**Work to complete:**
Once you reach the line that holds "View Cars (184, 357)" in the listing below, output it and every line after it through the line that holds "Shark Tank India Season 4 (231, 2016)", word for word.

**Data for review:**
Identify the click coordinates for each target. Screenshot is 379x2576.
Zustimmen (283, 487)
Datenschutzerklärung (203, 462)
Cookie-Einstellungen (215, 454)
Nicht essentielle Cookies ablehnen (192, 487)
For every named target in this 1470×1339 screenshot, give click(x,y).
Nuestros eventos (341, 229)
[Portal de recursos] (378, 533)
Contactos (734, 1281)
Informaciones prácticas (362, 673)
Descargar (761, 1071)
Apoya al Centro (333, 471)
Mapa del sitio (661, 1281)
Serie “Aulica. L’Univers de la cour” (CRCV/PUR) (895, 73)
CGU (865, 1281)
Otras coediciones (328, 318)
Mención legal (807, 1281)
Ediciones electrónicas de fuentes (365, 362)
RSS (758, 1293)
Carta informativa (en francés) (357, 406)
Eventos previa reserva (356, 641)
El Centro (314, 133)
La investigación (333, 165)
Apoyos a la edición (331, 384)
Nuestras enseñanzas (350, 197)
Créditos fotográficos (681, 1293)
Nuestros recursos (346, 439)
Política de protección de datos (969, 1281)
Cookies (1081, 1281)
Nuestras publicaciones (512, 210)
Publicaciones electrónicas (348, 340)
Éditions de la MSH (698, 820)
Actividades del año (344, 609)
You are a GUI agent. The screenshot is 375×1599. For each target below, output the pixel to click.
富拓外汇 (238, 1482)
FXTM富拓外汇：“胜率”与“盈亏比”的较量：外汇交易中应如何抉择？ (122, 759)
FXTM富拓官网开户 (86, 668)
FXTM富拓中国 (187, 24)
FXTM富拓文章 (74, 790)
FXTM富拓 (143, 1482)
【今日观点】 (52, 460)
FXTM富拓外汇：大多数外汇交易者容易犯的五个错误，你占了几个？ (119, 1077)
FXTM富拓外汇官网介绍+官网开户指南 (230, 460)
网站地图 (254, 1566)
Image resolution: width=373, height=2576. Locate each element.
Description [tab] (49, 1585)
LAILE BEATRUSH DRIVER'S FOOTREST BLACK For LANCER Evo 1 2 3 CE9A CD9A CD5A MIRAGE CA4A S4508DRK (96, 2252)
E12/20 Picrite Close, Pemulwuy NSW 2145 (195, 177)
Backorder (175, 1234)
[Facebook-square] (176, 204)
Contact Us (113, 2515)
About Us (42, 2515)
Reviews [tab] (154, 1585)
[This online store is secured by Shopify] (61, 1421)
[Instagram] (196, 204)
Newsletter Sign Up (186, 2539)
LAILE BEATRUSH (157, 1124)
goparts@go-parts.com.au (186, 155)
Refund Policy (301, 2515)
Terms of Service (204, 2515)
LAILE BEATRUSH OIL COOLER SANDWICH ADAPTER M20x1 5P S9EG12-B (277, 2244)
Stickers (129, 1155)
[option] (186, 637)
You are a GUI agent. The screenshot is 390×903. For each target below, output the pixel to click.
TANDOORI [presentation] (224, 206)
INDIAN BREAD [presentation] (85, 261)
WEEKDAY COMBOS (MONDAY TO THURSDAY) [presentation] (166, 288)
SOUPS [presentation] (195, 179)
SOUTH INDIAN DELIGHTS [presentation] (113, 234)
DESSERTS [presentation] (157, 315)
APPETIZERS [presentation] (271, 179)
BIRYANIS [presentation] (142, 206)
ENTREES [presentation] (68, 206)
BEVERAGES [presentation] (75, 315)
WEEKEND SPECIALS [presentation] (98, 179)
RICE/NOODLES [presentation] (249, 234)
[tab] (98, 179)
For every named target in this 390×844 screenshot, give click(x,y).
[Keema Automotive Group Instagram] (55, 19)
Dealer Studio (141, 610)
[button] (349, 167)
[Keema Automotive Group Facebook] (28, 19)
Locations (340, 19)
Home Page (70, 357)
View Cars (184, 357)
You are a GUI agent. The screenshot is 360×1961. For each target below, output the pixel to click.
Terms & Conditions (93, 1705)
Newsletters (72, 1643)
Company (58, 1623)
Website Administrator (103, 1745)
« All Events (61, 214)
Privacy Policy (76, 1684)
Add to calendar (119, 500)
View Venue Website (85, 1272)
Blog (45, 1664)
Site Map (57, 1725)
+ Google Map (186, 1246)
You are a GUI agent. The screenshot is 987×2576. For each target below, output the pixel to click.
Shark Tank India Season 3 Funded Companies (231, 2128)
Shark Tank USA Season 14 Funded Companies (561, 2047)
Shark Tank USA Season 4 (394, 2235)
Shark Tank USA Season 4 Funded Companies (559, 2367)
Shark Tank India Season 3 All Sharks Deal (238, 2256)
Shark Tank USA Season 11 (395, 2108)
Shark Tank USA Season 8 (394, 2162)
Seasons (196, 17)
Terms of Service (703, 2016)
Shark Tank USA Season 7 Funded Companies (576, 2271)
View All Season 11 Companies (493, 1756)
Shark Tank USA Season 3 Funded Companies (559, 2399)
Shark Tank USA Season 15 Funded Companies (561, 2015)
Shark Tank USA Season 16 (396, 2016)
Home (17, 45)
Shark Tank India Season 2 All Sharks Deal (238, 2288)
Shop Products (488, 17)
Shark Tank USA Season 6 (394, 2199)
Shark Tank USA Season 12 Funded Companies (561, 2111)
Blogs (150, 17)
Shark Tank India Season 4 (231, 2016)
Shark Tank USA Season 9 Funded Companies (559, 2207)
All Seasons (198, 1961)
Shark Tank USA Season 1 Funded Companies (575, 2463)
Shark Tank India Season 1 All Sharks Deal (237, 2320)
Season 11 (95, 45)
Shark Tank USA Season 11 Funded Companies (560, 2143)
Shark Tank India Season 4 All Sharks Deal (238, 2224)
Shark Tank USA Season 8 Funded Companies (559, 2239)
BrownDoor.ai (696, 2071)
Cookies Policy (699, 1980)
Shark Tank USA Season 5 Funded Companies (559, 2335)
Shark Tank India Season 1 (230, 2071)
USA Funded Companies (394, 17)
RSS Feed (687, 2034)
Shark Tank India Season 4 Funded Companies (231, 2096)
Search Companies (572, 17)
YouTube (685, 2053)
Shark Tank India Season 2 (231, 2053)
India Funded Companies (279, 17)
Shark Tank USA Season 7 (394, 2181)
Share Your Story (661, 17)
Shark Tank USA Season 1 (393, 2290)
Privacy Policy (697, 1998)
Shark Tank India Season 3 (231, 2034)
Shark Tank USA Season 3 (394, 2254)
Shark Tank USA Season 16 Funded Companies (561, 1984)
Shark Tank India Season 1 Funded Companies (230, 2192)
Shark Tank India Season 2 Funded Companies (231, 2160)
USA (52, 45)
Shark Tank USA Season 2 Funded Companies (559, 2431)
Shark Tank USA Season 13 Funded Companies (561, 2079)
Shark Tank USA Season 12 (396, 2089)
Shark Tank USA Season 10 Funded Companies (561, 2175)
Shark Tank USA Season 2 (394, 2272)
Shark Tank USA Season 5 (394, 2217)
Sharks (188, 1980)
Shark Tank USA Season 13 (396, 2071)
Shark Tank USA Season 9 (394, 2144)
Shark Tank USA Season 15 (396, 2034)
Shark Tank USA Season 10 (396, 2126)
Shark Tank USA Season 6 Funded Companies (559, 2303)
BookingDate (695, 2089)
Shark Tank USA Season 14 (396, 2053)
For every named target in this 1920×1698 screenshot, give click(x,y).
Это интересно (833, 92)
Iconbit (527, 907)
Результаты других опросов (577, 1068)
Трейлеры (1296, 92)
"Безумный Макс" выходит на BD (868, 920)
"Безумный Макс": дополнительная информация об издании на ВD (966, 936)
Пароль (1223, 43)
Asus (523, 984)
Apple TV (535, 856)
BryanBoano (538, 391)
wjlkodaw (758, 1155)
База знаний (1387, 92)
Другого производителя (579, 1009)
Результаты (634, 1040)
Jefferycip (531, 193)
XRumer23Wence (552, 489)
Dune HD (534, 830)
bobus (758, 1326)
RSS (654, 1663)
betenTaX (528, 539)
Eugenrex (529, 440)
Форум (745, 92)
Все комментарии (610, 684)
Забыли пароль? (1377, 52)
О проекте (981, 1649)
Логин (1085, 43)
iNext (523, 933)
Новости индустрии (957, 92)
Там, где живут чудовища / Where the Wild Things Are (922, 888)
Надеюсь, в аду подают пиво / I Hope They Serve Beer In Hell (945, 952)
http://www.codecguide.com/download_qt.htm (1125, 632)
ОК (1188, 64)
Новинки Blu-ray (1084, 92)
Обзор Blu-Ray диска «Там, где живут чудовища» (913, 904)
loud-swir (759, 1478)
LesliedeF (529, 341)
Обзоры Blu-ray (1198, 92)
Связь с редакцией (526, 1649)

**Completed task:**
View Cars (184, 357)
You are a GUI agent. The screenshot is 360×1961. For each target below, output the pixel to click.
Terms & Conditions (93, 1705)
Newsletters (72, 1643)
Company (58, 1623)
Website Administrator (103, 1745)
« All Events (61, 214)
Privacy Policy (76, 1684)
Add to calendar (119, 500)
View Venue Website (85, 1272)
Blog (45, 1664)
Site Map (57, 1725)
+ Google Map (186, 1246)
You are a GUI agent. The screenshot is 987×2576. For each target below, output the pixel to click.
Shark Tank India Season 3 Funded Companies (231, 2128)
Shark Tank USA Season 14 Funded Companies (561, 2047)
Shark Tank USA Season 4 (394, 2235)
Shark Tank USA Season 4 Funded Companies (559, 2367)
Shark Tank India Season 3 All Sharks Deal (238, 2256)
Shark Tank USA Season 11 (395, 2108)
Shark Tank USA Season 8 (394, 2162)
Seasons (196, 17)
Terms of Service (703, 2016)
Shark Tank USA Season 7 Funded Companies (576, 2271)
View All Season 11 Companies (493, 1756)
Shark Tank USA Season 3 Funded Companies (559, 2399)
Shark Tank USA Season 15 Funded Companies (561, 2015)
Shark Tank USA Season 16 (396, 2016)
Home (17, 45)
Shark Tank India Season 2 All Sharks Deal (238, 2288)
Shop Products (488, 17)
Shark Tank USA Season 6 (394, 2199)
Shark Tank USA Season 12 Funded Companies (561, 2111)
Blogs (150, 17)
Shark Tank India Season 4 (231, 2016)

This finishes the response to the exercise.